The Judiciary Committee might parcel out the most compelling topics to its subcommittees. Subcommittee chairs could empanel Parkland students to attest to the impact of gun violence on schools and administrators to advise on the idiocy of arming teachers, explore the cruelty and shortsightedness of withdrawing DACA protections, and of course, explicate the authority of a special counsel to indict a sitting president.

The Armed Services Committee could convene proceedings on the dangers of sharing state secrets with White House employees who have been denied security clearances.

The Oversight and Government Reform Committee could shine a light on the administration's profligate spending of taxpayer dollars at Trump-owned properties.
A reawakened House Foreign Relations Committee could initiate hearings on Trump's erratic courtship of North Korea and his excessive affection for Russia.

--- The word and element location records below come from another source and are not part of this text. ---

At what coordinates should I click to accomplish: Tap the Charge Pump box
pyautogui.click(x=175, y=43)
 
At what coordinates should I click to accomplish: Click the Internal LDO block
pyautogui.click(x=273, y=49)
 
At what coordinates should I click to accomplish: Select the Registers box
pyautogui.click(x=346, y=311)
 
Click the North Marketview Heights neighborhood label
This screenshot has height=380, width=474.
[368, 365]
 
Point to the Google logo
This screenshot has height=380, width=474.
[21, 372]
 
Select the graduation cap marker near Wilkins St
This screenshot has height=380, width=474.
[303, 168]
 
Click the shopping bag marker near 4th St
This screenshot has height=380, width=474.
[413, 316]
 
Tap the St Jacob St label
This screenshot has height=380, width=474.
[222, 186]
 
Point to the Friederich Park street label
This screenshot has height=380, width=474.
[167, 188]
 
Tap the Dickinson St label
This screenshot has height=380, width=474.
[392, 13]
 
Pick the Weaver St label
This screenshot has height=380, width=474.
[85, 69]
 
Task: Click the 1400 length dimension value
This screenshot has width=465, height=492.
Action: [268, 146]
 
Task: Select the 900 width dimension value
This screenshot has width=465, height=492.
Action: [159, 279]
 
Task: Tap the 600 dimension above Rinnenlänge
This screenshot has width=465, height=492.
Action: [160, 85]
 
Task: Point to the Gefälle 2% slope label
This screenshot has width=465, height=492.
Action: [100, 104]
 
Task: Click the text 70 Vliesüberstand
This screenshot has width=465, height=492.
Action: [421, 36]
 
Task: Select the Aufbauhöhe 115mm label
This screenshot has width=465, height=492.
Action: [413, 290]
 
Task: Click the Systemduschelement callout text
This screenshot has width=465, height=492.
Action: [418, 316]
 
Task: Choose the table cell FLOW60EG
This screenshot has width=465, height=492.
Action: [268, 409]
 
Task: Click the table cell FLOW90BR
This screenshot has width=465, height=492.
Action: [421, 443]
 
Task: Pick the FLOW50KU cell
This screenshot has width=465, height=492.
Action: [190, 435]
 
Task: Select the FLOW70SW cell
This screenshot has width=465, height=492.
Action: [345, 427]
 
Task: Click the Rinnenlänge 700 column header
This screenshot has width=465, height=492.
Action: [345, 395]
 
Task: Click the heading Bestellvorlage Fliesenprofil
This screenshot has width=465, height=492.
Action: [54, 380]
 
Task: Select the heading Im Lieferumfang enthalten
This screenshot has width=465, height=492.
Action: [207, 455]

The Education and Workforce Committee could call Midwestern factory owners and assembly-line workers to testify on the jobs that will be lost due to Trump's steel tariffs.

Committees with jurisdiction over the Interior Department, EPA, and Treasury could hold hearings on their leaders' extravagant travel and personal office expenditures.
Cabinet secretaries like Betsy DeVos and Ben Carson could be compelled to account-in public, under oath-for policy decisions they seem barely to understand.

The new secretary of Homeland Security could be forced to justify her department's leisurely response to Russia's ongoing efforts to sabotage American elections.

Now imagine a pajama-clad President Trump gazing in horror at the trio of TV monitors in the presidential bedroom, one showing Jared Kushner being grilled on his never-ending security-clearance-application corrections and amendments, while the second displays Treasury Secretary Steve Mnuchin attempting to defend his addiction to first-class flights, and the third presents a tableau of heartland factory workers displaced by the Bush steel tariffs of 2002. Consider the president's unbridled anger as he watches a cable-news version of This Is Your Life, a procession of Cabinet secretaries, disgraced former White House officials, unpaid construction contractors, disqualified eligible voters, terrified Dreamers, abandoned factory workers, and colorful NDA signatories, all led by Democratic House committee chairs, many of whom Trump has traduced in nasty personal terms.

With that image in mind, you can see why Trump stops short of firing Mueller. If a rash decision to dispatch the special counsel costs Republicans their House majority, the president will subject himself to a ceaseless barrage of charges, confessions, and revelations. For Trump, that's the nightmare scenario.